The data:
----------
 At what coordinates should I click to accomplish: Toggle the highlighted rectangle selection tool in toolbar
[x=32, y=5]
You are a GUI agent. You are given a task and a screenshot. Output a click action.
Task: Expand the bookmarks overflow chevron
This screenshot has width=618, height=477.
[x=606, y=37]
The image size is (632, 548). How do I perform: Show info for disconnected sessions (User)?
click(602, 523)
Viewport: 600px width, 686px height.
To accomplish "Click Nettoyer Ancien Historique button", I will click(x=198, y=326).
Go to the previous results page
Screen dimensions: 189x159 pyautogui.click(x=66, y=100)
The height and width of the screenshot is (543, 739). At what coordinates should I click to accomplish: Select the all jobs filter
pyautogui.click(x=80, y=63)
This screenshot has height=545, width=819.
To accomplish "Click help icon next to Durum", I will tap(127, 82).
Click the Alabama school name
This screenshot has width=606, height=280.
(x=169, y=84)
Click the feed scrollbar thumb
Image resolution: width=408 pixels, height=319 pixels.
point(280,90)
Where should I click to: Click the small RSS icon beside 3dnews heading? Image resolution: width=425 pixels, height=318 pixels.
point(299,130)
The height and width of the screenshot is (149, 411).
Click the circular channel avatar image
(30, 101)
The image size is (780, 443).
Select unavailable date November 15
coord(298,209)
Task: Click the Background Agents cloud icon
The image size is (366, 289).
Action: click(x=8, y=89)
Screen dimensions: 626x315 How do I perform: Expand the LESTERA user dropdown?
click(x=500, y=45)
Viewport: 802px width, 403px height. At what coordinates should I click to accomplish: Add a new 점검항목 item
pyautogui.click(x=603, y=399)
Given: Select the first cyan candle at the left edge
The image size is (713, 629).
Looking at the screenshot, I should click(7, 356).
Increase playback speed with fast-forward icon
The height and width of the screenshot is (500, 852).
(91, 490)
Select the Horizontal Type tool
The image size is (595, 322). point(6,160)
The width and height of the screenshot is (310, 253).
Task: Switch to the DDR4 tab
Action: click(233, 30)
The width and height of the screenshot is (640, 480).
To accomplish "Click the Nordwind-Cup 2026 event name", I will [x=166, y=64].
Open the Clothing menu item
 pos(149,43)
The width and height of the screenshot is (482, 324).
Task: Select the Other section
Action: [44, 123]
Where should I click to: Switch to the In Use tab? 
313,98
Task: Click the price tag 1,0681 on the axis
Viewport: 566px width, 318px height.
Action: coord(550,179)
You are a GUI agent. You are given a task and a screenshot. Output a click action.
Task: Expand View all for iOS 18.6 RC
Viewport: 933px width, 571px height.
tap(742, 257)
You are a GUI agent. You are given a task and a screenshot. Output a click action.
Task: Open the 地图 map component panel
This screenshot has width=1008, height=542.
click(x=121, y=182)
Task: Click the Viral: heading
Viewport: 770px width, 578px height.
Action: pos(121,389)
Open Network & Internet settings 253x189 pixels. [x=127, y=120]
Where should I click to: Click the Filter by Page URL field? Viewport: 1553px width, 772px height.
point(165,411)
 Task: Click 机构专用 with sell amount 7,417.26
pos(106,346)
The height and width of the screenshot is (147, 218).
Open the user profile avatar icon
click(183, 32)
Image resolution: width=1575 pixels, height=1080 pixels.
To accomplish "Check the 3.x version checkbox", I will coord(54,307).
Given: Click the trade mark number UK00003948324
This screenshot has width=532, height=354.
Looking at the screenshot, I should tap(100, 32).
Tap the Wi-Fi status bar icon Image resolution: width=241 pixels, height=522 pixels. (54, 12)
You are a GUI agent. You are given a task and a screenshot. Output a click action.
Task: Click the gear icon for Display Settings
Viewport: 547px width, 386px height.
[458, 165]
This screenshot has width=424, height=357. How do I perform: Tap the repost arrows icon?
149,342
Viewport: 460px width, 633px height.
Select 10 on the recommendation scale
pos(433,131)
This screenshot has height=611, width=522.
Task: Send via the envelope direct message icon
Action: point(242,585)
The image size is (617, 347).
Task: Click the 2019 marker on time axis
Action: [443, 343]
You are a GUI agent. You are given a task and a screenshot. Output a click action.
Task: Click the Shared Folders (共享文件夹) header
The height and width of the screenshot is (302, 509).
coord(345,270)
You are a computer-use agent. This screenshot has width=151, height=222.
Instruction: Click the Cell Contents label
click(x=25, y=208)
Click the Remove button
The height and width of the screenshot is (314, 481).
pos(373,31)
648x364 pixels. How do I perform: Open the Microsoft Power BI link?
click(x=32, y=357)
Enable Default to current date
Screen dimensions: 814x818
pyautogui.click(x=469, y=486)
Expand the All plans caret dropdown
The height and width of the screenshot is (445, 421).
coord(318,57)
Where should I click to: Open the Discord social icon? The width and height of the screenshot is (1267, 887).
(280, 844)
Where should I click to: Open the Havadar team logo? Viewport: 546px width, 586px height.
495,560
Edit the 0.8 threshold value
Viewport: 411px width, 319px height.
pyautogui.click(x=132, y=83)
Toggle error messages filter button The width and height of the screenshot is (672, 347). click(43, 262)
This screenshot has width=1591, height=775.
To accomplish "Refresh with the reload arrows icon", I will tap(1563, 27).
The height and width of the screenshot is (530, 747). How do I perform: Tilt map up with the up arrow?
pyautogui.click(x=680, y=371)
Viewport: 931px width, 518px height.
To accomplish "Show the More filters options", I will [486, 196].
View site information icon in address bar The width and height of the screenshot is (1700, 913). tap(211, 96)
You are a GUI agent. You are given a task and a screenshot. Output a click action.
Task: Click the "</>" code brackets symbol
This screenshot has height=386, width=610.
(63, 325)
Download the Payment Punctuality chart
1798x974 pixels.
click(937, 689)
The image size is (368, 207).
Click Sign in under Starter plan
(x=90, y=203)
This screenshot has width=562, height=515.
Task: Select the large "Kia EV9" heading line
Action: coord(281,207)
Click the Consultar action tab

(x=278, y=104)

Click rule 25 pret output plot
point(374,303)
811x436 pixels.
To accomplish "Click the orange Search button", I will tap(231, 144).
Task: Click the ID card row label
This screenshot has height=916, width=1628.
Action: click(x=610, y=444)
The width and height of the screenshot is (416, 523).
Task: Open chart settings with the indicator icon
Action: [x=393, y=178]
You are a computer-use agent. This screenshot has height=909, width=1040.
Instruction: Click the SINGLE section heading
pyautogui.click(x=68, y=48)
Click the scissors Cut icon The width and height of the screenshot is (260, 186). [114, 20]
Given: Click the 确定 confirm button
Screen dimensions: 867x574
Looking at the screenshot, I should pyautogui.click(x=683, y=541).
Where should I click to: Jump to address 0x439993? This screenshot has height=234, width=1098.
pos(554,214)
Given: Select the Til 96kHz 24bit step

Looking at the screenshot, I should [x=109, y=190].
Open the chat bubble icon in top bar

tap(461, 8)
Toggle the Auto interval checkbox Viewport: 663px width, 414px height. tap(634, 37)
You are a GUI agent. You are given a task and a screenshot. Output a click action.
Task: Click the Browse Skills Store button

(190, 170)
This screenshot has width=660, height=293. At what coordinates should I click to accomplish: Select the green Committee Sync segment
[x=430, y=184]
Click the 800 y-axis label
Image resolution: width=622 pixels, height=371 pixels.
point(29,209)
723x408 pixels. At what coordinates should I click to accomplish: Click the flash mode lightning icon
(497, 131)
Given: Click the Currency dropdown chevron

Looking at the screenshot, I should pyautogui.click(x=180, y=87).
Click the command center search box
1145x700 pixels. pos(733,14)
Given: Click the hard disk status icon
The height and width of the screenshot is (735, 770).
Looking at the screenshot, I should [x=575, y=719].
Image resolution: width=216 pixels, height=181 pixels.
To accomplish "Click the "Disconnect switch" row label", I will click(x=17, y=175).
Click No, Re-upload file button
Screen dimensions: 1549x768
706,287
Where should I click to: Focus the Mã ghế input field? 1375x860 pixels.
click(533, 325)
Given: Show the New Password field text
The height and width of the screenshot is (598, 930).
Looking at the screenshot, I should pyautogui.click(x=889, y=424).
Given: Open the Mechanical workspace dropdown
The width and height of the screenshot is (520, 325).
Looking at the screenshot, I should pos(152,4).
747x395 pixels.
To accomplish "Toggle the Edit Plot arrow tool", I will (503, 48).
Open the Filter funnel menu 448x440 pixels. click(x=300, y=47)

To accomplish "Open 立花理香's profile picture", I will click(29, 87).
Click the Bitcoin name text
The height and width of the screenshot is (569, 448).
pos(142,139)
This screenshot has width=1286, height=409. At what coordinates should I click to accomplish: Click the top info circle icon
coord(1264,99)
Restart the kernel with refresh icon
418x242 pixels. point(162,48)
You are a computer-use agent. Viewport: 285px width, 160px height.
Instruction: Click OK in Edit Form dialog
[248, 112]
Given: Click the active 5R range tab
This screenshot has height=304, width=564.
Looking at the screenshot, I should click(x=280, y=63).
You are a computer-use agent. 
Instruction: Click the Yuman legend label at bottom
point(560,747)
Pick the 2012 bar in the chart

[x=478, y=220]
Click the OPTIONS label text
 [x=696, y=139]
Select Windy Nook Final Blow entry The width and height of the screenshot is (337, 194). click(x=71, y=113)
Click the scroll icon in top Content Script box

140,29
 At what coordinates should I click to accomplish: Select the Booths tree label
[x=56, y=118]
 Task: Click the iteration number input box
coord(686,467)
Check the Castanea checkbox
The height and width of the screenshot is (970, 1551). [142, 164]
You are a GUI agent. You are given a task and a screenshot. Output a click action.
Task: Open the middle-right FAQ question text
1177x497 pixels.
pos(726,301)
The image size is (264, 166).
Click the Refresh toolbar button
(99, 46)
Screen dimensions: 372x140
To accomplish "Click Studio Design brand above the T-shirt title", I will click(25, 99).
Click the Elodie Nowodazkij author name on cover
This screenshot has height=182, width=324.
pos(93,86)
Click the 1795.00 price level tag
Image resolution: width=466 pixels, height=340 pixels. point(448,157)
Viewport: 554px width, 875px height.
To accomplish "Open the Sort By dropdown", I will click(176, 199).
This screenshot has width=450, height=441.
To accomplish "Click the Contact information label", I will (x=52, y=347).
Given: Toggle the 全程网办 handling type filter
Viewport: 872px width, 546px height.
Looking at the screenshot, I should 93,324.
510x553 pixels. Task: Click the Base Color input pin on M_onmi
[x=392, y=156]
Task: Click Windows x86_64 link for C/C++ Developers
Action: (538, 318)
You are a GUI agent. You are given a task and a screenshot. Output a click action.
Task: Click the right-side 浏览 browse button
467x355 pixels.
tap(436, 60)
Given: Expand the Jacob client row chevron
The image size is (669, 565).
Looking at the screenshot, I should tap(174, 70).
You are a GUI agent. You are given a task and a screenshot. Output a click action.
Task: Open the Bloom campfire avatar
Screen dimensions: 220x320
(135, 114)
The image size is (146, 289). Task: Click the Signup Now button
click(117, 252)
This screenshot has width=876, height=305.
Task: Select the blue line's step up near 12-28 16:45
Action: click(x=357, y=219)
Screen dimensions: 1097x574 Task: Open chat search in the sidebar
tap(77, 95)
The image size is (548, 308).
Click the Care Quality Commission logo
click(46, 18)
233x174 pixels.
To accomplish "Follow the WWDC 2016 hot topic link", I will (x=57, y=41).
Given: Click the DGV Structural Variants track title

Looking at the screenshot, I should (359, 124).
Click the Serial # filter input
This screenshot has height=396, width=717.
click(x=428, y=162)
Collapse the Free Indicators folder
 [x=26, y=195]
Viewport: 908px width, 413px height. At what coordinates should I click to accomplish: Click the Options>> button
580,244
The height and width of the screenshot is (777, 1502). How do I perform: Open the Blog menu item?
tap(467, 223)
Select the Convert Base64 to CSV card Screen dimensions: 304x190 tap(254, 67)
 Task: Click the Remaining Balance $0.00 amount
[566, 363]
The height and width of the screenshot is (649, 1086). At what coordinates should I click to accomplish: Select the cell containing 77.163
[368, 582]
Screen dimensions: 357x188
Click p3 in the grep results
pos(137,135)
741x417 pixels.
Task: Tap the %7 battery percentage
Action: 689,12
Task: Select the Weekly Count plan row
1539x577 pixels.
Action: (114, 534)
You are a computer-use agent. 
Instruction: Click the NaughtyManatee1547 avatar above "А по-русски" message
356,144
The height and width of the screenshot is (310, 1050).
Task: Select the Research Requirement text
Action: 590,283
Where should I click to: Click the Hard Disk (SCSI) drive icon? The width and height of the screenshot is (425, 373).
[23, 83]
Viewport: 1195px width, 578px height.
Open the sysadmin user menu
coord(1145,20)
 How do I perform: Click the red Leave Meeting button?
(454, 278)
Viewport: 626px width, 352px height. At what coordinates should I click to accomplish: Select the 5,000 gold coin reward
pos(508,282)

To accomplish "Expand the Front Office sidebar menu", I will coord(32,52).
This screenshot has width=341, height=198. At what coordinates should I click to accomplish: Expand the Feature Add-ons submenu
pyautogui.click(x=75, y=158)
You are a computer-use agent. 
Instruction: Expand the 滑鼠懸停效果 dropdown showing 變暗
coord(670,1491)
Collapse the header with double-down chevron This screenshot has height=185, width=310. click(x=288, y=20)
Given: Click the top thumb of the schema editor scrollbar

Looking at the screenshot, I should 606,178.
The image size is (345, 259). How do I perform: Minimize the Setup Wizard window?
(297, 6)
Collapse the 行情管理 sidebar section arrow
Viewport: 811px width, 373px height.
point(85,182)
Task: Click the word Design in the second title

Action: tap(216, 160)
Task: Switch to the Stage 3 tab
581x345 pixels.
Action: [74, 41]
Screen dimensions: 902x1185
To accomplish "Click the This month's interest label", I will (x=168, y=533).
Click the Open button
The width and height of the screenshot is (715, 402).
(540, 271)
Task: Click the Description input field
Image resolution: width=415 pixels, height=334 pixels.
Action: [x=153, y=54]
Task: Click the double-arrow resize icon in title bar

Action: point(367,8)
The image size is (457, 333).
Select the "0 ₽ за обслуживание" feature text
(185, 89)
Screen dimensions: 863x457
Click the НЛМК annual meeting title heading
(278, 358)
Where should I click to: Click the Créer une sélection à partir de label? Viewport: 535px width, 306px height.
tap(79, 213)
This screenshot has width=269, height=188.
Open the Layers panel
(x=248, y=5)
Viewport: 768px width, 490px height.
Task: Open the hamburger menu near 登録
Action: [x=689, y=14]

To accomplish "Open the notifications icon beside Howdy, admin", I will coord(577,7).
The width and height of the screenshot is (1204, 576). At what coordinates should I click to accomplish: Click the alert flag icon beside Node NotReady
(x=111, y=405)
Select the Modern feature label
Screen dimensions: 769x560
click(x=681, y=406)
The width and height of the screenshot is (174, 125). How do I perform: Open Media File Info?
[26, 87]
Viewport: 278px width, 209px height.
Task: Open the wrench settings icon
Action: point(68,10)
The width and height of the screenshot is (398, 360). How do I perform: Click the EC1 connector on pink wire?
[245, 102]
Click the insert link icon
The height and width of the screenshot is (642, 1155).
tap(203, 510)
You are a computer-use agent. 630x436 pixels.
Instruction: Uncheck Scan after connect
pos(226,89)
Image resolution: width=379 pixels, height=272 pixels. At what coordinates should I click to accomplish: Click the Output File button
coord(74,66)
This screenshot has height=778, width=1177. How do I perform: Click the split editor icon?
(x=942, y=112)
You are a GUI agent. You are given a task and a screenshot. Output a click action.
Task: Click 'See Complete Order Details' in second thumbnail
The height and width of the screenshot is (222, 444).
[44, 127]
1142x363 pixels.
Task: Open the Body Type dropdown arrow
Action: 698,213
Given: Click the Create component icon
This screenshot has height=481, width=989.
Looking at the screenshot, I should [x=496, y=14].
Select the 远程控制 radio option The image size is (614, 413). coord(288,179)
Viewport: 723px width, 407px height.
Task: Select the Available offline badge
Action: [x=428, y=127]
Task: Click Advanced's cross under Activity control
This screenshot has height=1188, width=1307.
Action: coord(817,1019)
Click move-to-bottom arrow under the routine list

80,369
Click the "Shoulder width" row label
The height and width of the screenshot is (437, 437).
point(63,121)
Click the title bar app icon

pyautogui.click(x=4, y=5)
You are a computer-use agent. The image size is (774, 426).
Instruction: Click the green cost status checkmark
----------
What you have to do: Every line that holds the word "header" should be copied from the listing.

Solution to this task:
Task: Click the Shared Folders (共享文件夹) header
Collapse the header with double-down chevron This screenshot has height=185, width=310. click(x=288, y=20)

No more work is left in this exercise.